• Assignment: Start to finish, reproduce the records below with nothing missing.

• Exercise data:
○ ○ ○
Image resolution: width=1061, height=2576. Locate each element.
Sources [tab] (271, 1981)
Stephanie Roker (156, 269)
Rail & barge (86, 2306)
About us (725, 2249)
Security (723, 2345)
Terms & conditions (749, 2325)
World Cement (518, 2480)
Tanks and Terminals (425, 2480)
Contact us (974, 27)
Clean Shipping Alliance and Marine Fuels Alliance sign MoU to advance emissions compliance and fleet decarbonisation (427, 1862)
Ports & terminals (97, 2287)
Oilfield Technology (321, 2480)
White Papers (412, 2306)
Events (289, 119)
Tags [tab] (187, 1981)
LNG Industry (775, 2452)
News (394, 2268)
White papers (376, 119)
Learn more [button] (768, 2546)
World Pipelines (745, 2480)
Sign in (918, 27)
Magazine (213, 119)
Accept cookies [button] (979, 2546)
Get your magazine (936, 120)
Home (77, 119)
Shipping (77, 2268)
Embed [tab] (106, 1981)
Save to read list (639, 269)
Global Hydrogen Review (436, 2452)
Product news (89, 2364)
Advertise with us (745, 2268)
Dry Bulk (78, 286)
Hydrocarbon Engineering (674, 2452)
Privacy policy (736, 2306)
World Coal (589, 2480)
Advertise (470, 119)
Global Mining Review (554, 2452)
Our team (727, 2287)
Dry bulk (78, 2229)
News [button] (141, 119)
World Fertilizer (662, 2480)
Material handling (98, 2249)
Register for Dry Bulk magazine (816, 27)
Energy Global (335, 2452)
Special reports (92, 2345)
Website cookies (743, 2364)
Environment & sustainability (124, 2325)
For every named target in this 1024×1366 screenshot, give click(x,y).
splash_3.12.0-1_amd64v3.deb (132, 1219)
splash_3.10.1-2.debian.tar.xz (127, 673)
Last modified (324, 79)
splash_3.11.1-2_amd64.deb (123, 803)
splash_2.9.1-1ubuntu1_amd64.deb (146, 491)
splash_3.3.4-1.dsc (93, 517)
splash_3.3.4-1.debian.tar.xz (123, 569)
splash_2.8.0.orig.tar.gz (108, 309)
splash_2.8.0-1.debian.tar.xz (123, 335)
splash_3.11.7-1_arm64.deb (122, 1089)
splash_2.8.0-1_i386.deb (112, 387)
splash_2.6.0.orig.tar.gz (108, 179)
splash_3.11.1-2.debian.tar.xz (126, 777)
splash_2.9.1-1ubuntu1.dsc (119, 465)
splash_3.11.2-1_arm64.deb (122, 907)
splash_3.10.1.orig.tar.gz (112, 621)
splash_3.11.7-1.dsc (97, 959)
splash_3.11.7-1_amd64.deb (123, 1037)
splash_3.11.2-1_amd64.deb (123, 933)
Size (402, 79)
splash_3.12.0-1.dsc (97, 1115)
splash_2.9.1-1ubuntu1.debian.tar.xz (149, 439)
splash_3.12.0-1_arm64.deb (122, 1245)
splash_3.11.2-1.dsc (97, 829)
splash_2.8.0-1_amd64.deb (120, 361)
○ ○ ○
• Answer for this exercise:
Image resolution: width=1061, height=2576. Locate each element.
Sources [tab] (271, 1981)
Stephanie Roker (156, 269)
Rail & barge (86, 2306)
About us (725, 2249)
Security (723, 2345)
Terms & conditions (749, 2325)
World Cement (518, 2480)
Tanks and Terminals (425, 2480)
Contact us (974, 27)
Clean Shipping Alliance and Marine Fuels Alliance sign MoU to advance emissions compliance and fleet decarbonisation (427, 1862)
Ports & terminals (97, 2287)
Oilfield Technology (321, 2480)
White Papers (412, 2306)
Events (289, 119)
Tags [tab] (187, 1981)
LNG Industry (775, 2452)
News (394, 2268)
White papers (376, 119)
Learn more [button] (768, 2546)
World Pipelines (745, 2480)
Sign in (918, 27)
Magazine (213, 119)
Accept cookies [button] (979, 2546)
Get your magazine (936, 120)
Home (77, 119)
Shipping (77, 2268)
Embed [tab] (106, 1981)
Save to read list (639, 269)
Global Hydrogen Review (436, 2452)
Product news (89, 2364)
Advertise with us (745, 2268)
Dry Bulk (78, 286)
Hydrocarbon Engineering (674, 2452)
Privacy policy (736, 2306)
World Coal (589, 2480)
Advertise (470, 119)
Global Mining Review (554, 2452)
Our team (727, 2287)
Dry bulk (78, 2229)
News [button] (141, 119)
World Fertilizer (662, 2480)
Material handling (98, 2249)
Register for Dry Bulk magazine (816, 27)
Energy Global (335, 2452)
Special reports (92, 2345)
Website cookies (743, 2364)
Environment & sustainability (124, 2325)
For every named target in this 1024×1366 screenshot, give click(x,y).
splash_3.12.0-1_amd64v3.deb (132, 1219)
splash_3.10.1-2.debian.tar.xz (127, 673)
Last modified (324, 79)
splash_3.11.1-2_amd64.deb (123, 803)
splash_2.9.1-1ubuntu1_amd64.deb (146, 491)
splash_3.3.4-1.dsc (93, 517)
splash_3.3.4-1.debian.tar.xz (123, 569)
splash_2.8.0.orig.tar.gz (108, 309)
splash_2.8.0-1.debian.tar.xz (123, 335)
splash_3.11.7-1_arm64.deb (122, 1089)
splash_2.8.0-1_i386.deb (112, 387)
splash_2.6.0.orig.tar.gz (108, 179)
splash_3.11.1-2.debian.tar.xz (126, 777)
splash_2.9.1-1ubuntu1.dsc (119, 465)
splash_3.11.2-1_arm64.deb (122, 907)
splash_3.10.1.orig.tar.gz (112, 621)
splash_3.11.7-1.dsc (97, 959)
splash_3.11.7-1_amd64.deb (123, 1037)
splash_3.11.2-1_amd64.deb (123, 933)
Size (402, 79)
splash_3.12.0-1.dsc (97, 1115)
splash_2.9.1-1ubuntu1.debian.tar.xz (149, 439)
splash_3.12.0-1_arm64.deb (122, 1245)
splash_3.11.2-1.dsc (97, 829)
splash_2.8.0-1_amd64.deb (120, 361)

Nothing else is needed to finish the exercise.